Internet-Facing PLCs - A New Back Orifice

Presented at Black Hat USA 2015, Aug. 6, 2015, 12:10 p.m. (50 minutes).

Pretty much everyone should have realized by now that our modern societies critically depend on industrial control systems (ICS) and that these systems are beginning to move into the focus of hacking attacks. A recent example that received comparatively little attention is a 2014 attack on a German steel production facility. The attack led to an uncontrolled shutdown of a blast furnace and caused damages in the millions. Reportedly, the attackers compromised the business IT first and worked their way to the actual control systems from there. Much simpler attack vectors frequently exist for those knowledgeable enough to use them. SHODAN is a case in point that a plethora of industrial control systems can be attacked directly.

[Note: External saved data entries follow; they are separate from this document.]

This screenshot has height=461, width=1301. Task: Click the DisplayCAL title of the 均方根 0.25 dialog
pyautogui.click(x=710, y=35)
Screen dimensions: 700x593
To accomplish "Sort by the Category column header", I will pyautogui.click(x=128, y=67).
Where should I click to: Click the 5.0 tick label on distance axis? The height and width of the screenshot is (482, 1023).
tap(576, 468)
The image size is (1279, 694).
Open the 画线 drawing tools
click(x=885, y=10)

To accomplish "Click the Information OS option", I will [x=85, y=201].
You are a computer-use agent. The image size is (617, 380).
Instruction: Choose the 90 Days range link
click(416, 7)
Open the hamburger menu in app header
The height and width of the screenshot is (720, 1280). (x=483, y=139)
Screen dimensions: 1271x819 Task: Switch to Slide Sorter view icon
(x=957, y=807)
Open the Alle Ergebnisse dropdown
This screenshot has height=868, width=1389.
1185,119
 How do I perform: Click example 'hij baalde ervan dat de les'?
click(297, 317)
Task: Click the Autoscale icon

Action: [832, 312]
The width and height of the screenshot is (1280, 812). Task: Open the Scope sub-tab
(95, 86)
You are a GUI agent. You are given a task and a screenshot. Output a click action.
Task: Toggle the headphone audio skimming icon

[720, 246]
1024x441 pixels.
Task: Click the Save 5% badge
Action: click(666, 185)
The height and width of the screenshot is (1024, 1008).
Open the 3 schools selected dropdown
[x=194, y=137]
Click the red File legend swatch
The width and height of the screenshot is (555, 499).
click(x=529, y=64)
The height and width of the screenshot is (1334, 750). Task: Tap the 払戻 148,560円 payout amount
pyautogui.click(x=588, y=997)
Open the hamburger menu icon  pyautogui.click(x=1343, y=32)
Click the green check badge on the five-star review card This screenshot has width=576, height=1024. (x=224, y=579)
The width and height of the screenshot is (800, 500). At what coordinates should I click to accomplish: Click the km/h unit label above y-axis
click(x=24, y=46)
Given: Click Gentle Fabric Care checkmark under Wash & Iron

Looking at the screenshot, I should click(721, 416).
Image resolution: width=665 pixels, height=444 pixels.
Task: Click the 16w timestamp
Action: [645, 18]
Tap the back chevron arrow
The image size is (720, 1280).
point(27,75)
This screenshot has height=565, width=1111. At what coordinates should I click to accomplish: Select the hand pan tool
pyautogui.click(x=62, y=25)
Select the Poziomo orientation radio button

In our talk, we will showcase novel tools and techniques to leverage one Internet-facing PLC, in order to explore and gain control over entire production networks. We use Siemens PLCs as our example. Our tools differ from what has been made public before in that we implement and run them directly on PLCs in their native STL language. Specifically, we explain and demonstrate in detail the following attack process. We automatically locate PLCs and automatically instrument the STL code of a running PLC, so that it provides additional functions in parallel to its original ones. One function we implemented is that of a UDP/SNMP scanner. Another one is that of a SOCKS5 proxy. Using these functions, adversaries can easily map, instrument and control any remaining PLCs on the network using existing tools. We demonstrate attacks on Siemens PLCs through our proxy connection using an existing Metasploit S7-300 Stop module and an exploit for CVE-2015-2177 that we disclosed to Siemens. As part of our demonstration, we explain why implementing a TCP scanner is impractical on Siemens PLCs.


Presenters:

  • Jan-Ole Malchow - SCADACS (Freie Universität Berlin)
    Jan-Ole Malchow is co-founder and technical advisor of SCADACS. He currently pursues a PhD in information security at Freie Universität Berlin. His research focuses on secure communication systems. He holds a MSc in Computer Science from Freie Universität Berlin and is a state-certified German Computer Science Professional for software development. Before turning to academia he served as software developer and as a CTO.
  • Daniel Marzin - SCADACS (Freie Universität Berlin)
    Daniel Marzin is co-founder of SCADACS and currently pursues a PhD in information security at Freie Universität Berlin. His research interests are code analysis and network security. Daniel holds a MSc. in Computer Science from Freie Universität Berlin. He has worked as a security consultant and penetration tester with a focus on industrial control systems.
  • Johannes Klick - SCADACS (Freie Universität Berlin)
    Johannes Klick is co-founder and program manager of SCADACS. He currently pursues a PhD in information security at Freie Universität Berlin where he obtained his MSc. in Computer Science. His research interests focus on ICS security. He has given presentations at PHDays and several industrial conferences in Germany. Previously, he has worked as a security consultant and penetration tester for industrial control systems.
  • Stephan Lau - SCADACS (Freie Universität Berlin)
    Stephan Lau is a recent MSc. graduate of Freie Universität Berlin and a member of SCADACS. His research interests are reverse engineering and PLC virtualization.
  • Volker Roth - SCADACS (Freie Universität Berlin)
    Volker Roth is full professor at Freie Universität Berlin (Germany) since 2009 and co-founder of SCADACS. Before, he was Senior Researcher at FX Palo Alto Laboratory (California, USA), Chief Technology Officer of a company in Omaha (Nebraska, USA), Senior Researcher and Deputy Head of Department at Fraunhofer Gesellschaft Institut für Graphische Datenverarbeitung (Darmstadt, Germany). He received his Dr.-Ing. in Informatik from Technische Universität Darmstadt. And all that only because he got hooked on coding assembler on a C64 some time around 1984.